Below are records; reproduce exactly the lines from the first through the one containing "You are a computer-use agent. Image resolution: width=620".

+ + + + +

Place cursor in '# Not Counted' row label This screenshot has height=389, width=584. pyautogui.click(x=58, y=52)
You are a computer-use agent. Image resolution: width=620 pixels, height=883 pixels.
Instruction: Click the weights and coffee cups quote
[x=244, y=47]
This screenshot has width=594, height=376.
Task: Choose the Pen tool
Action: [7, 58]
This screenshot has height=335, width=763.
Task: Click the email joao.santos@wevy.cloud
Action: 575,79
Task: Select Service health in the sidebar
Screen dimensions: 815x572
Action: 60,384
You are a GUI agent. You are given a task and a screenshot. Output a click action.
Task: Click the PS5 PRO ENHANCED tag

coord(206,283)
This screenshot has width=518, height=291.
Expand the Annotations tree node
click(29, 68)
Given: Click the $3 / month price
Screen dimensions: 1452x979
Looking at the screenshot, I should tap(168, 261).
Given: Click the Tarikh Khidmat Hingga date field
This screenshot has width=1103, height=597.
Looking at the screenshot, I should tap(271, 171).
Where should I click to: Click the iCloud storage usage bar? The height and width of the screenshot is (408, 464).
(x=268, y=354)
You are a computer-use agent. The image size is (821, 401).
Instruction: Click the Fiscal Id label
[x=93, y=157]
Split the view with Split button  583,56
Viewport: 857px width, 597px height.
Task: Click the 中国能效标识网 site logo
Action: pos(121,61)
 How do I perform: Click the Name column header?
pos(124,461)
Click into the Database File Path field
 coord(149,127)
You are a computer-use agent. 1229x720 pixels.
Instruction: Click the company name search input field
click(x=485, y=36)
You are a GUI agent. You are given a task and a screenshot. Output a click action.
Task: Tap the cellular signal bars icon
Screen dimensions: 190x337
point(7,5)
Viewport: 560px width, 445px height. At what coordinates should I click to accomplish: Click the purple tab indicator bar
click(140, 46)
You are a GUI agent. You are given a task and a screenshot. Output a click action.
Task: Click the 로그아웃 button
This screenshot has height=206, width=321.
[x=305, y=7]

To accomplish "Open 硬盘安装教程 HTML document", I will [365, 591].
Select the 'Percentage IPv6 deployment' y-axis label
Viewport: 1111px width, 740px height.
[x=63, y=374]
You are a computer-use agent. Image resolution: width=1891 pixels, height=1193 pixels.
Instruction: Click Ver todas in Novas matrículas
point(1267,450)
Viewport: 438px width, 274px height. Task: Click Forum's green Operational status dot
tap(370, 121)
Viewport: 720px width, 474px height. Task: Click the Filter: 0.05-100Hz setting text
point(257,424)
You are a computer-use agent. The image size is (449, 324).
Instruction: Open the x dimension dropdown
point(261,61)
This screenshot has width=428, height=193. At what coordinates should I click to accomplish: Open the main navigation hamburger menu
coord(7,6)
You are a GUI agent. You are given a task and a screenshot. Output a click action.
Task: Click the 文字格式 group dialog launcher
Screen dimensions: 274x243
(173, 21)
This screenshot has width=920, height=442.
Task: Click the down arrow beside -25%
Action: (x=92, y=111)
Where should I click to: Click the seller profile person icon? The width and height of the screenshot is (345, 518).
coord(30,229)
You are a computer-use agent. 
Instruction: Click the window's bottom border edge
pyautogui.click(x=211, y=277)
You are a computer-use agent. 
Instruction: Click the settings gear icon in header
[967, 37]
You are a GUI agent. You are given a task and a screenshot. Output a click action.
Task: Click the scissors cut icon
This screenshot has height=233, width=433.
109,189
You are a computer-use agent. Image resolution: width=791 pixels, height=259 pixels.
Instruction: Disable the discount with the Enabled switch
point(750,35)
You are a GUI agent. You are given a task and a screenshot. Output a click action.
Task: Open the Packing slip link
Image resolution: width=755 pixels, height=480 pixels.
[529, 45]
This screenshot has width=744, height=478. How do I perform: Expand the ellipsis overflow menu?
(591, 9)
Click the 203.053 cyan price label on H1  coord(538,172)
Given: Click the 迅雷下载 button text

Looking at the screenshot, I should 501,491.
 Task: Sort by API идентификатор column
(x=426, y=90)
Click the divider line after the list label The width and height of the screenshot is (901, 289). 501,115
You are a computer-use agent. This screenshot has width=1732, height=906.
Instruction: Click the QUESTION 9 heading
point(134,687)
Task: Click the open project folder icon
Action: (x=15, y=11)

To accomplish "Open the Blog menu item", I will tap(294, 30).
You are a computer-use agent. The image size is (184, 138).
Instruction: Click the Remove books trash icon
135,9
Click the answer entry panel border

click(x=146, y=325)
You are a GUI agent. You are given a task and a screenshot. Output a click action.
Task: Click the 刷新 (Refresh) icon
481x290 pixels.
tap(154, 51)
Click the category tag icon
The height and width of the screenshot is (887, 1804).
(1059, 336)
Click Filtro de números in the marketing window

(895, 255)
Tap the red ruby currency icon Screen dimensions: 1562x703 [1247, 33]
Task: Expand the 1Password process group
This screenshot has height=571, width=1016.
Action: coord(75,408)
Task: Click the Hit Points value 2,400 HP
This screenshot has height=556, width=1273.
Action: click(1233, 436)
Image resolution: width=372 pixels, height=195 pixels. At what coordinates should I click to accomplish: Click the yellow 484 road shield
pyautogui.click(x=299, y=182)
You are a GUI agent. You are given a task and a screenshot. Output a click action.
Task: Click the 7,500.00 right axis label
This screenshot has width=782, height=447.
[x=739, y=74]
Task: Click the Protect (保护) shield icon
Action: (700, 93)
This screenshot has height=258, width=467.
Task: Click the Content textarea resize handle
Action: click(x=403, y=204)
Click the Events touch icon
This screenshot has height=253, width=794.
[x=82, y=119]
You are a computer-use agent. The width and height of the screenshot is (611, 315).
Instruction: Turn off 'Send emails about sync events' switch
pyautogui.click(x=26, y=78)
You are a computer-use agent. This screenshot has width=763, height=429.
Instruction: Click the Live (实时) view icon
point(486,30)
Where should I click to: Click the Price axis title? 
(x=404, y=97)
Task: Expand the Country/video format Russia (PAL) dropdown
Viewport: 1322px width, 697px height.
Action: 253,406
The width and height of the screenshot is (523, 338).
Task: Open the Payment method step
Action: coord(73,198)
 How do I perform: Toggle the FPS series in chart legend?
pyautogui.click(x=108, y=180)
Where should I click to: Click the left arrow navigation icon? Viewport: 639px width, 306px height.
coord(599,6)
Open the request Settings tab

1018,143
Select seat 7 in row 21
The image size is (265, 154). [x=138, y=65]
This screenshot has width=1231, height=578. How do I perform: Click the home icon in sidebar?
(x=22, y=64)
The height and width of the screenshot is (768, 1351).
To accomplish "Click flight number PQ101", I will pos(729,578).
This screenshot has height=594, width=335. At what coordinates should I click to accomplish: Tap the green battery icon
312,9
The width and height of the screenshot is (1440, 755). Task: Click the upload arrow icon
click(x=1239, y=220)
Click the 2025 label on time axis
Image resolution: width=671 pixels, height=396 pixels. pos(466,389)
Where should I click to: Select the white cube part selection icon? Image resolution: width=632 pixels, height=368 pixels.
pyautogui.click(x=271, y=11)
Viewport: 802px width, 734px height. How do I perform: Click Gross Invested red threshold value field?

+ + + + +

> Response to the exercise
Place cursor in '# Not Counted' row label This screenshot has height=389, width=584. pyautogui.click(x=58, y=52)
You are a computer-use agent. Image resolution: width=620 pixels, height=883 pixels.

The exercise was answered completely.